Renzi da rottamatore a rallentatore: ecco perché rimanda referendum

Renzi da rottamatore a rallentatore: ecco perché rimanda referendum

Matteo Renzi è un personaggio costruito su alcuni fondamentali pilastri.

Possiamo riassumerli così.

1) Via la vecchia classe politica, ora arrivo io e cambio tutto

2) Basta le discussioni infinite della vecchia politica, la volta buona per cambiare è adesso, facciamolo in fretta

3) Cambiare, cambiare, cambiare

Con marcato manicheismo, Renzi racconta e contrappone due blocchi antitetici in lotta: il vecchio contro il nuovo, il No contro il Sì, il cambiamento contro la palude e così via.

Come si debbano cambiare le cose passa in secondo piano: l’importante è farlo e farlo velocemente.

Non basta neppure cambiarne una alla volta: gli annunci di cambiamento devono avvicendarsi simultaneamente, con una serie di promesse scaraventate in rapida successione, sempre più clamorose e irrealistiche.

Poi però la realtà arriva a bussare alla porta e l’ex sindaco di Firenze subisce un’improvvisa mutazione: da rottamatore diventa rallentatore.

Avrete forse già letto che il referendum di inizio ottobre diventerà probabilmente il referendum di fine novembre.

Perché Renzi non ha più fretta?
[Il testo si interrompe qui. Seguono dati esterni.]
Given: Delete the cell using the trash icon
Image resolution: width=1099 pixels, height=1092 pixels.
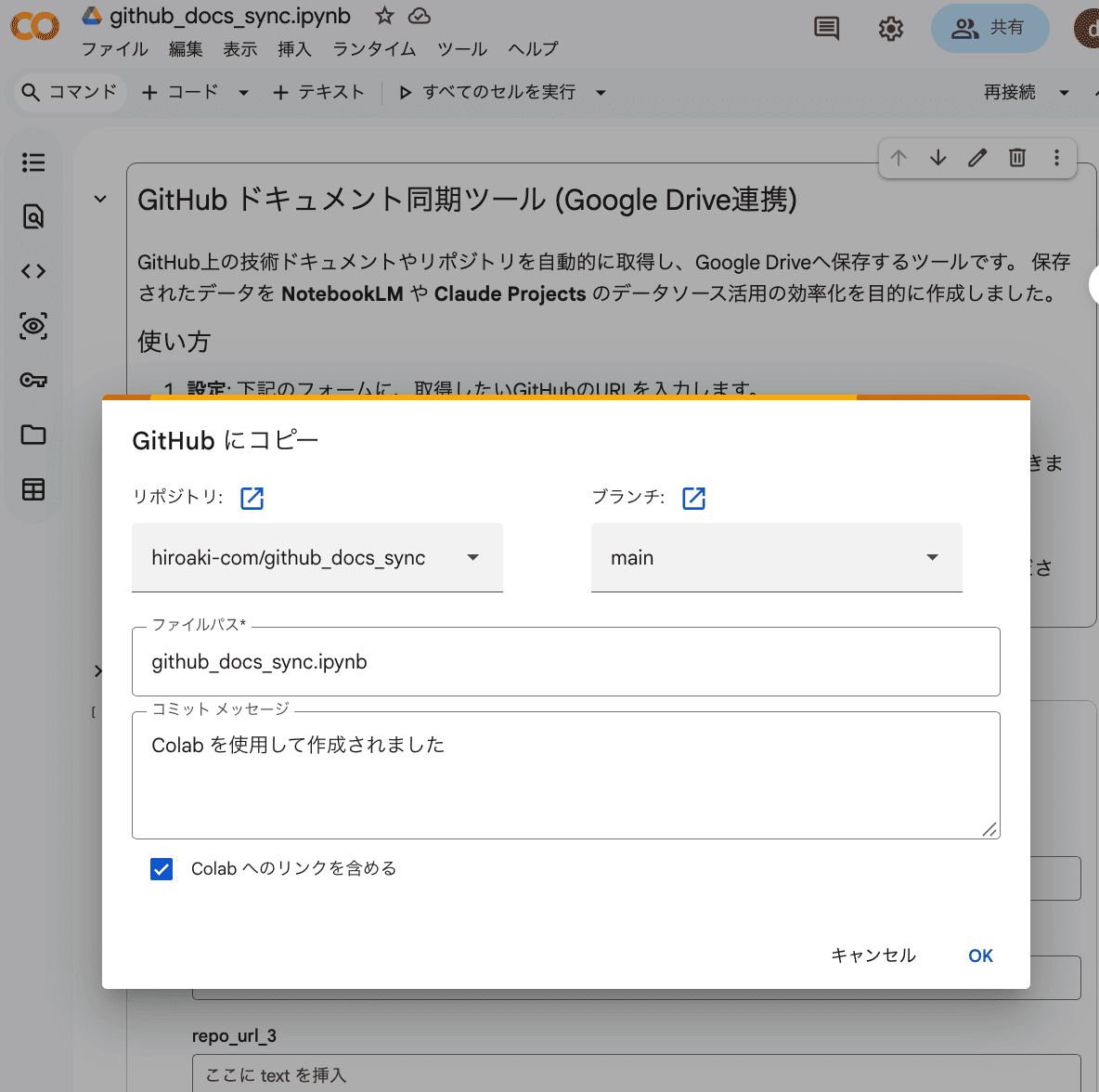Looking at the screenshot, I should tap(1016, 158).
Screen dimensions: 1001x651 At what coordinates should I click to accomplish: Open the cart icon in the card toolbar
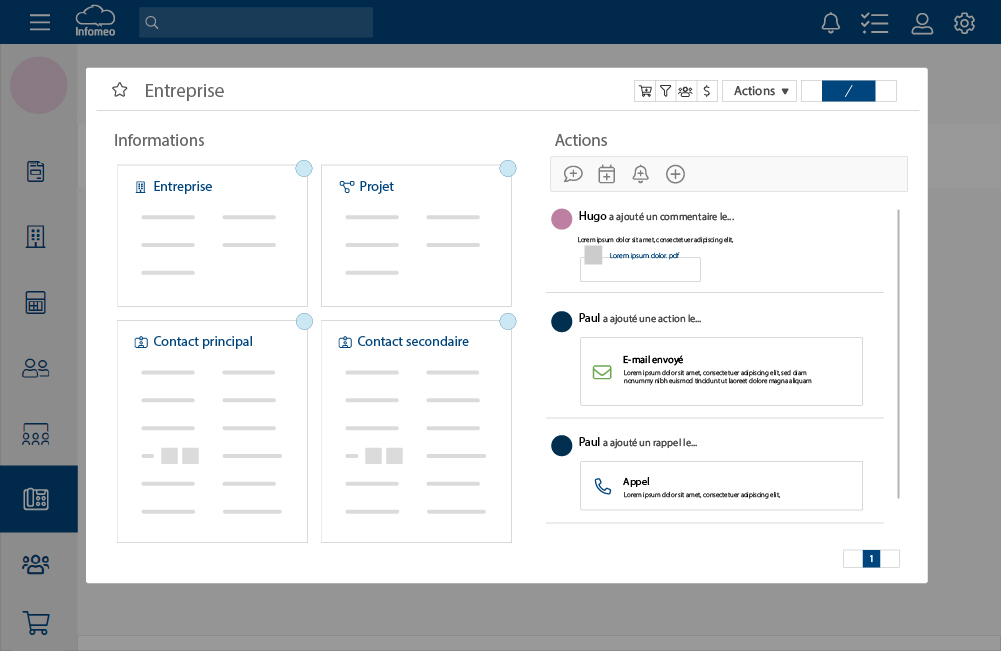tap(645, 91)
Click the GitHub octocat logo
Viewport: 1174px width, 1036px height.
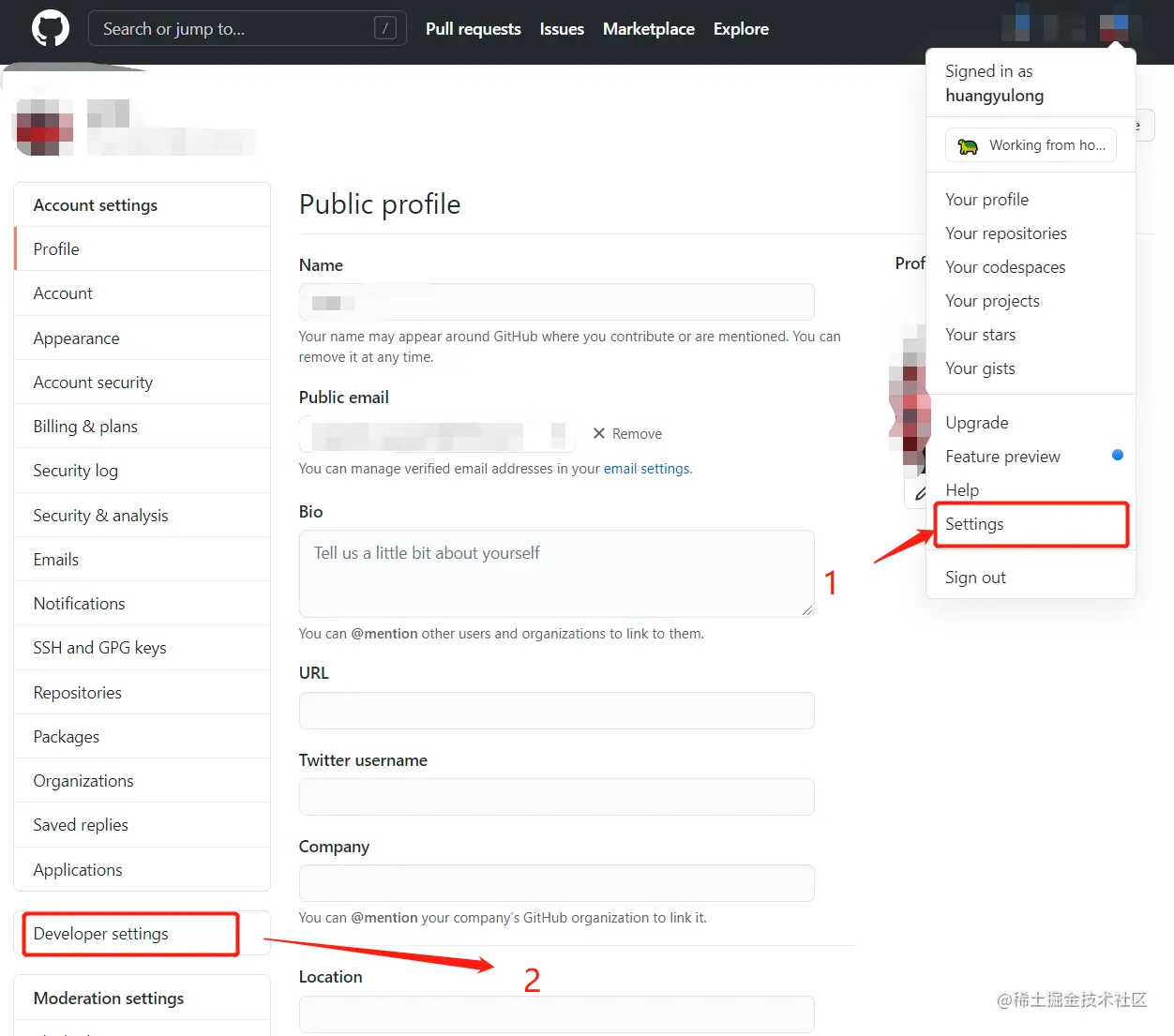click(50, 27)
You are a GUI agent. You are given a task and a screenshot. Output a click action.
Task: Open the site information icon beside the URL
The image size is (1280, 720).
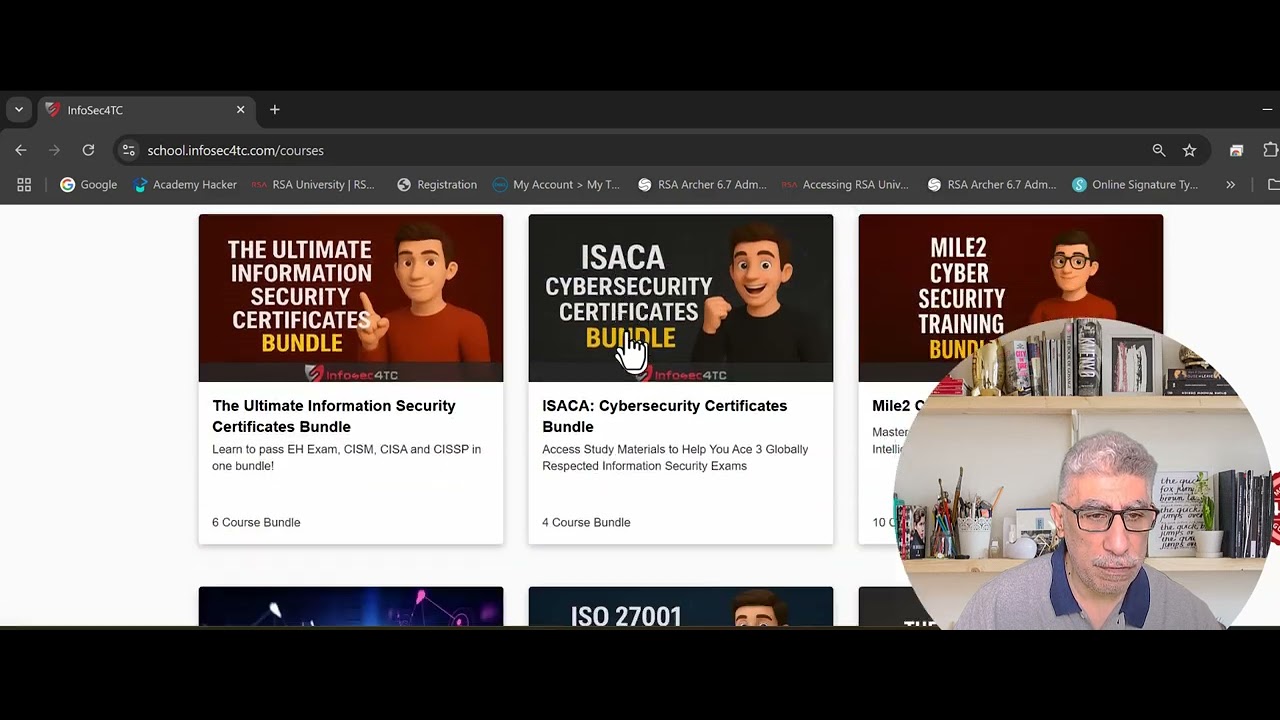(x=128, y=150)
Perché non vince il referendum il prima possibile e poi, con audacia arrembante, fa precipitare gli italiani alle urne per vincere le elezioni votando con l’Italicum?

La spiegazione è tremendamente banale: perché Matteo Renzi sa che perderà il referendum costituzionale.

E’ la realtà, bellezza: e tu non puoi farci niente. Quandi hai un partito con un elettorato del 30-35% (a essere largamente ottimisti), e fai lo sbruffone facendo diventare il referendum un “Renzi contro tutti”, significa che hai il 65-70% degli elettori contro, che hai perso il senso della realtà e che stai per esserne travolto.

Non è un caso se Napolitano chiede proprio a Renzi di cambiare l’Italicum, che la minoranza Dem propone il Bersanellum, che Schifani abbandoni Ncd per tornare in Forza Italia: sanno tutti che al referendum costituzionale vincerà il No e che quindi l’Italicum è la prima legge elettorale nata morta.

Matteo Renzi è un grosso bluff e quando si bluffa bisogna alzare continuamente la posta, fino ad arrivare a un all in che può fare la fortuna del bluffatore oppure può farne la rovina: l’ultimo rialzo è stato quello di mettere sul piatto la propria testa (politicamente parlando), il massimo della posta possibile.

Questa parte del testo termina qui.